__OBJECTIVE__.
Pull out every line of the data below that contains the word "arrows". Match case exactly.

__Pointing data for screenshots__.

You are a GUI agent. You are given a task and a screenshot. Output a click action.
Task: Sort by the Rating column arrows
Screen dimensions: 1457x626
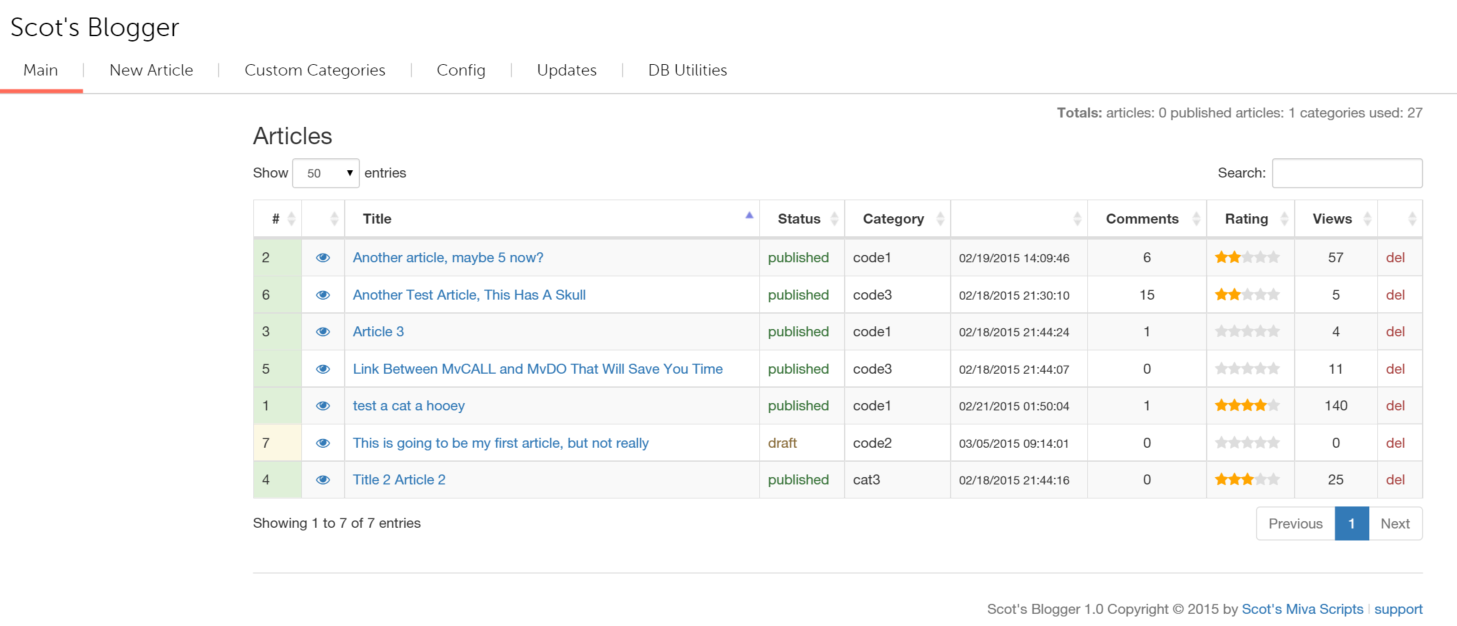(x=1283, y=219)
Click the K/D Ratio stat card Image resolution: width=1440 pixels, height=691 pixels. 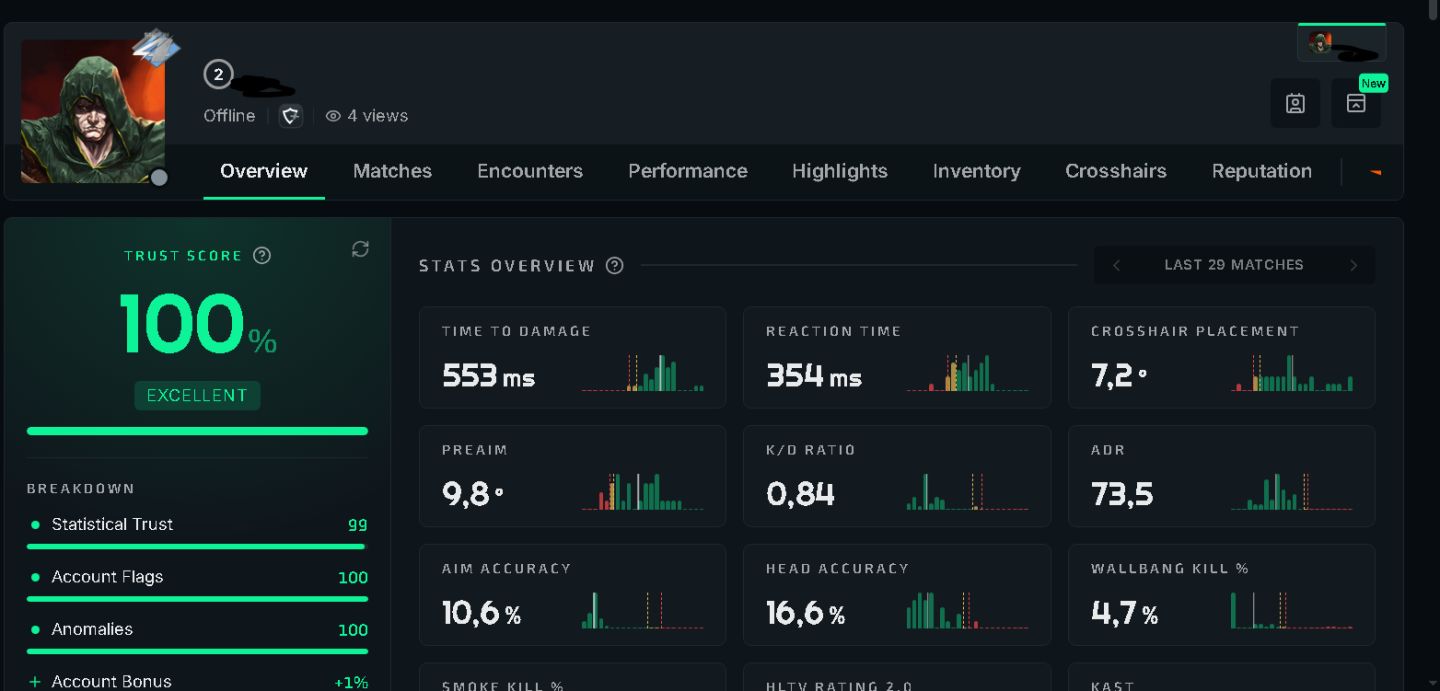[897, 476]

__WORKED ANSWER__.
Task: Sort by the Rating column arrows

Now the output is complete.